Os espanhóis do Abanca anunciaram esta segunda-feira que chegaram a acordo para a compra de 95% das ações do EuroBic, informou o banco em comunicado. É a quinta aquisição que o banco faz desde 2014 e a segunda em Portugal, já que o grupo já tinha comprado as operações de retalho do Deutsche Bank.

“A primeira aquisição foi a integração em 2014 do Banco Etcheverría; em 2017, foi realizada a compra de Popular Servicios Financieros; em 2018, o ABANCA comprou o DB PCB e também no mesmo ano comprou à Caixa Geral de Depósitos o seu banco em Espanha, o Banco Caixa Geral. Com a compra do DB PCB, o ABANCA tem atualmente em Portugal 70 agências, com 500 colaboradores e mais de 80.000 clientes”, assinala o banco em comunicado.

O acordo de compra do EuroBic está sujeito, como acontece neste tipo de operações, a um processo de due dilligence e às autorizações das autoridades regulatórias.

“O Banco de Portugal foi informado em detalhe dos termos da operação”, garante a instituição, que faz acompanhar o comunicado de imprensa com uma foto do presidente do banco, Fernando Teixeira dos Santos, ao lado de Juan Carlos Escotet, o presidente hispano-venezuelano do Abanca.
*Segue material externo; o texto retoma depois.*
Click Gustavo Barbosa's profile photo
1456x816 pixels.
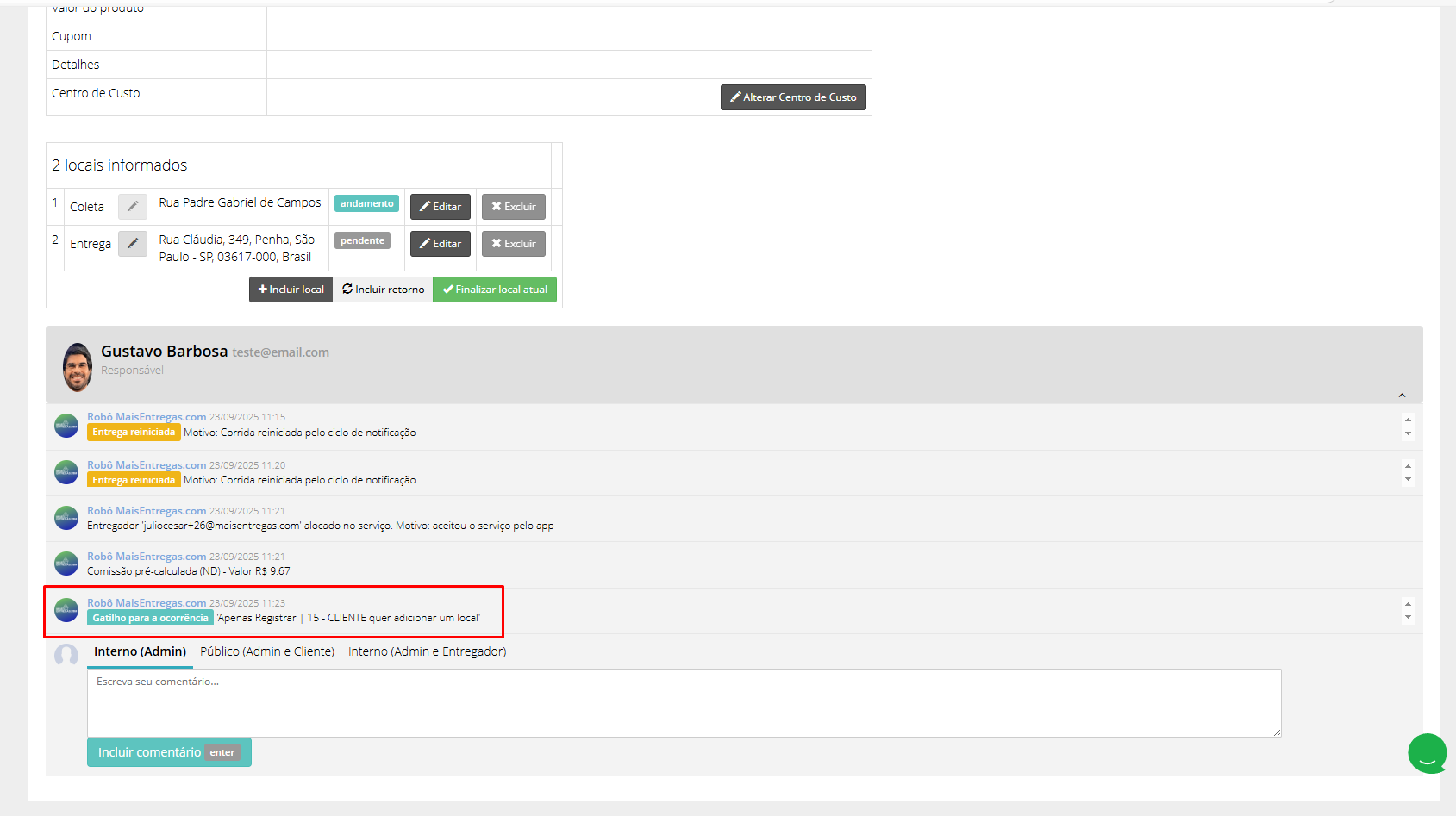(78, 367)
Em comunicado, o Banco de Portugal disse que “foi hoje [segunda-feira] informado que o Abanca e o EuroBic assinaram um memorando de entendimento tendo em vista a aquisição pelo Abanca da maioria do capital do EuroBic”. “Em conformidade com o previsto na lei e regulamentos europeus aplicáveis, esta aquisição está sujeita à autorização do Banco Central Europeu, em articulação com o Banco de Portugal, uma vez recebida e analisada a informação exigível”, acrescenta o regulador, sem mais comentários.

Na sequência das revelações do Luanda Leaks, o Banco de Portugal fez pressão no sentido de haver uma alteração da estrutura acionista do Eurobic, com a saída de Isabel dos Santos, que detinha 42,5% do banco. O seu sócio em Angola Fernando Teles acabou por, também, vender a sua participação.
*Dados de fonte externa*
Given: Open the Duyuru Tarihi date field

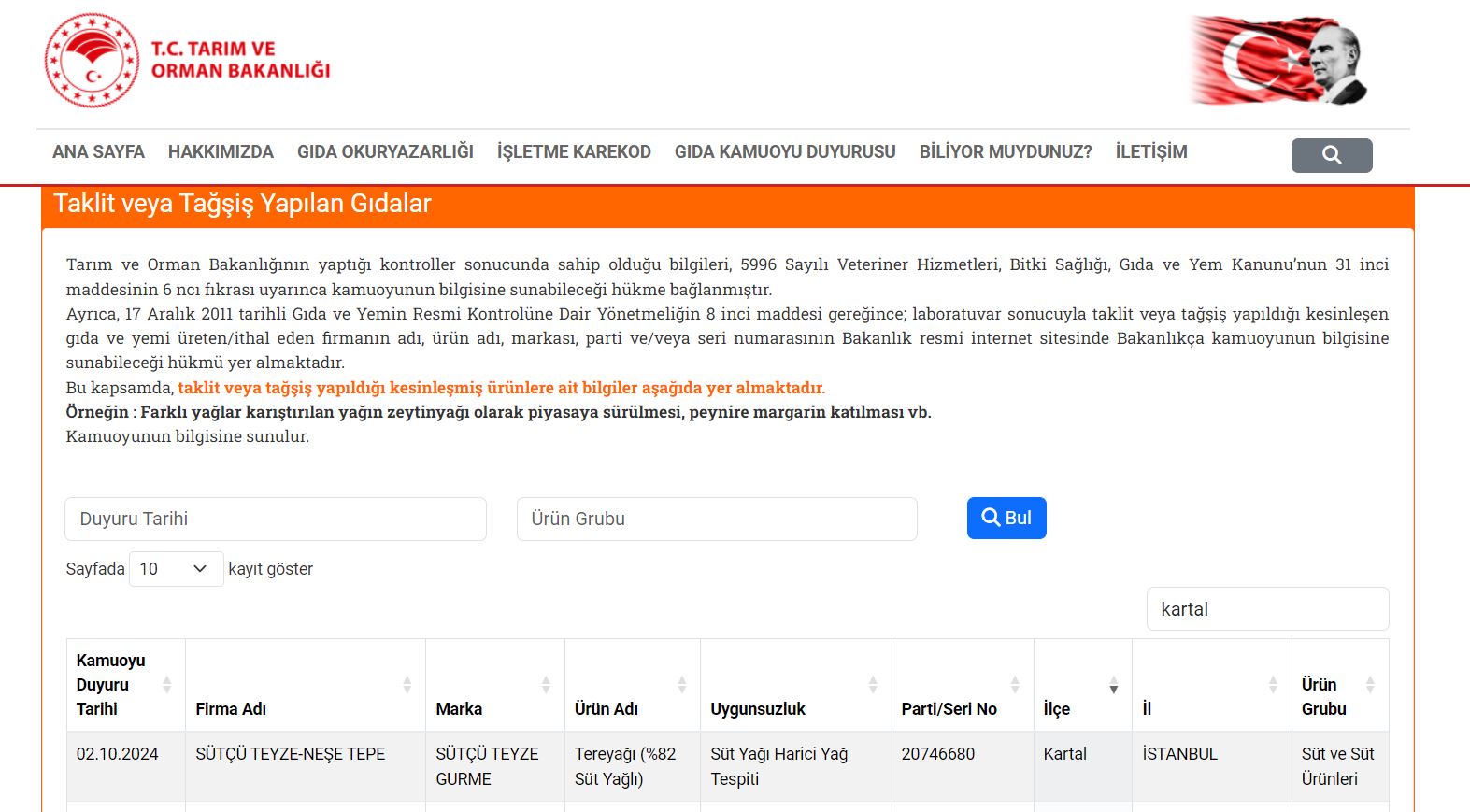Looking at the screenshot, I should click(x=276, y=519).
O homem que geria um banco com “walkie talkies” (e os outros donos do EuroBic)

O Abanca, que tem sede na Galiza, diz ser a “sétima entidade” financeira espanhola por fundos próprios e o banco que “lidera no noroeste da Península Ibérica”. Ao todo tem “cerca de 800 agências” espalhadas por 12 países da Europa e continente americano e uma equipa formada por mais de 6.000 profissionais.

No fecho de 2019, o resultado líquido do Abanca foi de 405 milhões de euros, mais 6,7% do que em 2018, com uma rentabilidade (ROE) que alcançou os 10%.

O banco teve em 2019 um volume de negócio de 85.079 milhões de euros, 36.792 milhões em créditos e 48.286 milhões em recursos de clientes, com uma taxa de incumprimento de 2,8% e uma taxa de cobertura de 57,5%.